Wall Street Analysts Forecast
Based on the one-year price targets offered by 13 analysts, the average target price for Jacobs Solutions Inc (J, Financial) is $148.07 with a high estimate of $176.00 and a low estimate of $123.00. The average target implies an upside of 21.04% from the current price of $122.33. More detailed estimate data can be found on the Jacobs Solutions Inc (J) Forecast page.
Based on the consensus recommendation from 18 brokerage firms, Jacobs Solutions Inc's (J, Financial) average brokerage recommendation is currently 2.2, indicating "Outperform" status. The rating scale ranges from 1 to 5, where 1 signifies Strong Buy, and 5 denotes Sell.

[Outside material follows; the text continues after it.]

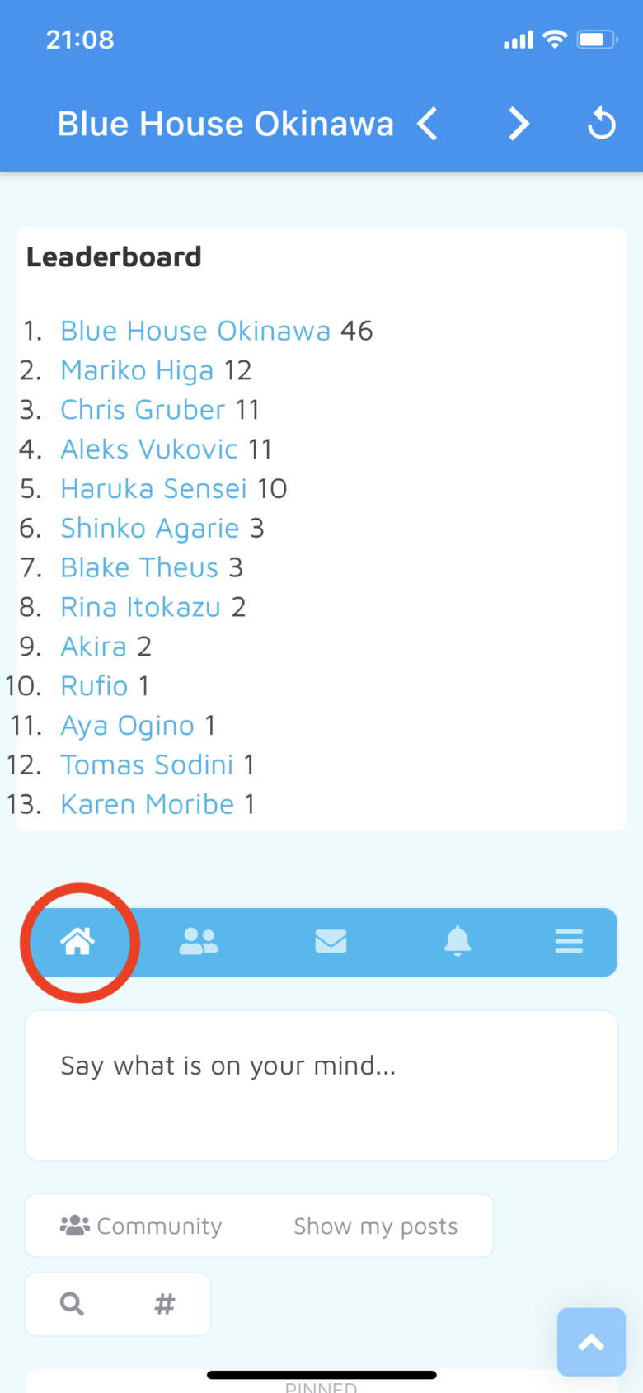Screen dimensions: 643x1393
Task: Open Blue House Okinawa leaderboard entry
Action: (x=195, y=331)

Based on GuruFocus estimates, the estimated GF Value for Jacobs Solutions Inc (J, Financial) in one year is $99.49, suggesting a downside of 18.67% from the current price of $122.33. GF Value is GuruFocus' estimate of the fair value that the stock should be traded at. It is calculated based on the historical multiples the stock has traded at previously, as well as past business growth and the future estimates of the business' performance. More detailed data can be found on the Jacobs Solutions Inc (J) Summary page.

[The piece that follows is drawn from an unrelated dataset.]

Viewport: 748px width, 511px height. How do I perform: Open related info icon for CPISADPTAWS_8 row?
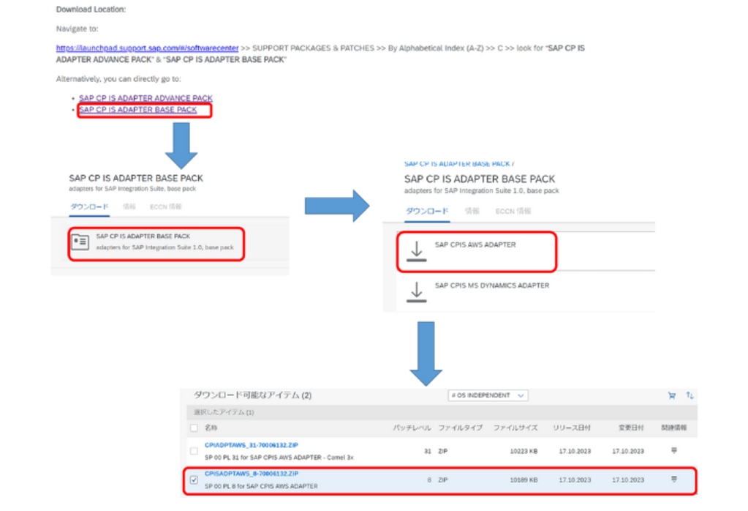(674, 480)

J Key Business Developments
Release Date: February 04, 2025
- Total Gross Revenue: Increased over 4% in Q1.
- Adjusted Net Revenue: Rose over 5% year-over-year.
- GAAP EPS: Negative $0.10, impacted by a $1.16 loss from investment in Amentum.

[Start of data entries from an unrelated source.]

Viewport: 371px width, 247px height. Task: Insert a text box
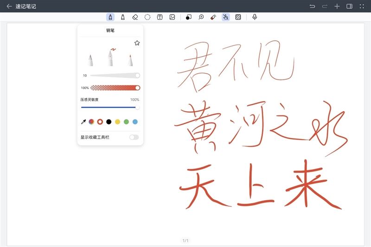click(x=160, y=17)
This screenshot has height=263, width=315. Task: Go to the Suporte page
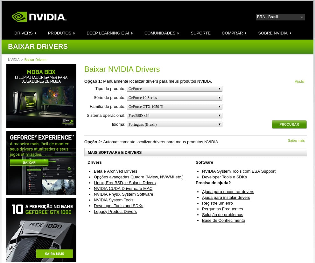(x=200, y=33)
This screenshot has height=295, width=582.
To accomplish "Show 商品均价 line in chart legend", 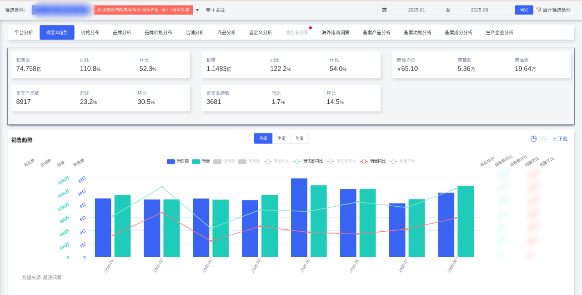I will pos(268,161).
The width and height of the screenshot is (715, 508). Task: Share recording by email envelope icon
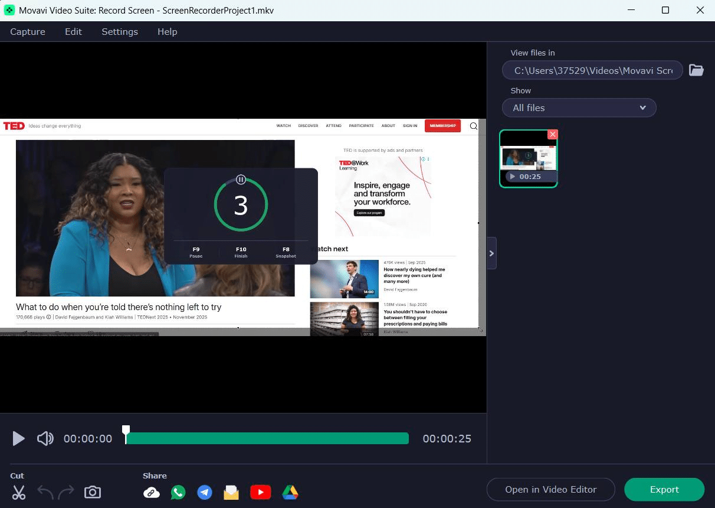[231, 492]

- Adjusted EPS: $1.33, an 8% decrease compared to the previous year.
- Adjusted EBITDA: $282 million, a 24% year-on-year increase.
- Adjusted EBITDA Margin: 13.5%, increased by approximately 200 basis points year-over-year.
- Consolidated Backlog: Increased 19% year-over-year, totaling $21.8 billion.
- Book-to-Bill Ratio: 1.4x for Q1; trailing 12-month ratio at 1.3x.
- Free Cash Flow: $97 million for Q1.
- Share Repurchases: $202 million in Q1, with a new $1.5 billion authorization approved.
- Dividend: $0.32 per share, representing 10% year-over-year growth.
- Adjusted EPS Guidance: Raised to $5.85 to $6.20 for fiscal '25.
For the complete transcript of the earnings call, please refer to the full earnings call transcript.
Positive Points
- Total gross revenue increased over 4% in Q1, with adjusted net revenue rising over 5%.
- Adjusted EBITDA for Q1 was $282 million, representing a 24% year-on-year increase.
- Consolidated backlog increased 19% year-over-year in Q1, with a trailing 12-month book-to-bill ratio of 1.3x.
- Significant contract wins in critical infrastructure, including the River Torrens to Darlington project in South Australia and the BusConnects Dublin program.
- Strong performance in the Water and Environmental segment, with double-digit revenue growth across all major geographies.
Negative Points
- GAAP EPS was negative $0.10, impacted by a $1.16 mark-to-market loss on investment in Amentum.
- Adjusted EPS decreased by 8% compared to the previous year, primarily due to an unfavorable tax comparison.
- Life sciences and advanced manufacturing segment showed mixed results, with life sciences strong but advanced manufacturing soft.
- Free cash flow for Q1 was $97 million, with a more back half-weighted cadence expected for the full year.
- Exposure to potential federal spending cuts, though less than 10% of business is tied to federal agencies.